The above procedure changed only the "hover" or "mouseover" colours. If you want to change the default colour of your links,
that is, from the default underlined blue text, take the same steps as you did previously. However, instead of clicking
a:hover" from the "Selector Name" menu, click "
a:link". The rest of the procedure is the same.
a:visited governs the appearance of a link that has been clicked. Contrast, for example, a link that has not been
clicked before, such as this one to thesitewizard.com's site map
(unless you've already been there before), to another that you've already visited, such as
this one. Notice
that the colours are different.
To change the colour of a visited link, once again use the same procedure as before, except that you should choose
a:visited" instead of "
a:hover" from the Selector Name drop down box.
Although it's very easy to change the colours of your links, be aware that the default appearance of underlined blue text for normal links and underlined purple text for visited links has many advantages because it is well understood by all web surfers.
When your visitors can easily recognize links, both in their unused state as well as in their clicked state, it improves the usability of your website. Whenever they come across text decorated in such a way on your site, they immediately know that it is a clickable link that they can use to get more information. If they see underlined purple text, they will also know that they have already checked out that page. Your visitors can thus use your website efficiently and effectively to accomplish whatever it is they want to do there.
When you change the default colours to some non-standard colour scheme, you automatically reduce the usability of your website. Some of your visitors may not realize that some of the text on your web page are actually links they can click for more information (they may think that you're using colours for emphasis or to make your page look nice). If you remove the purple indicator that accompany clicked links, you also increase your users' frustration and irritation at your site, since they won't be able to know which pages they've already visited.

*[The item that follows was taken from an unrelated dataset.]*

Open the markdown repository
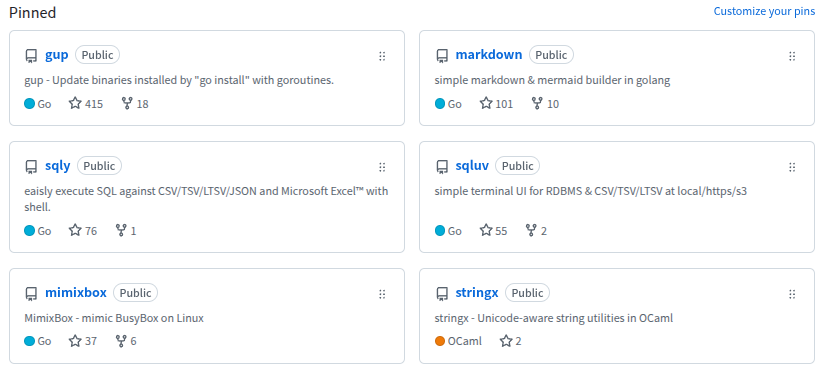 coord(489,55)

I'm not saying that you cannot ever change the colour scheme for links on your site. There are obviously situations where it may be necessary, particularly if your site's design is such that underlined blue text sticks out like a sore thumb or is invisible due to the colour of the background. However, bear in mind what you lose when you change those default colours. My recommendation is to only change them if you really need to. That is, just because Dreamweaver gives you the power to do it, doesn't mean that you must do it. Balance your instinct for a beautiful design with the need for usability.
Here are things that you can do to improve the usability of your links if you really have to change the default colours:
Try to make your links underlined. The underlining is a visual cue to your users that what they are seeing is a hyperlink. Not everyone will recognize this cue, though.
The hover or rollover colour changes can also help a bit to indicate that something is really a link. When your visitor moves his/her mouse over the text, highlight that piece of text by changing the background colour and making the text underlined.
Note that this will only work if your visitors happened to move their mouse over your links. Obviously, few people are going to be randomly flicking their mouse left and right across their monitor as they read your site, so this visual cue is not as effective as using the default hyperlink colour scheme. But every little bit helps.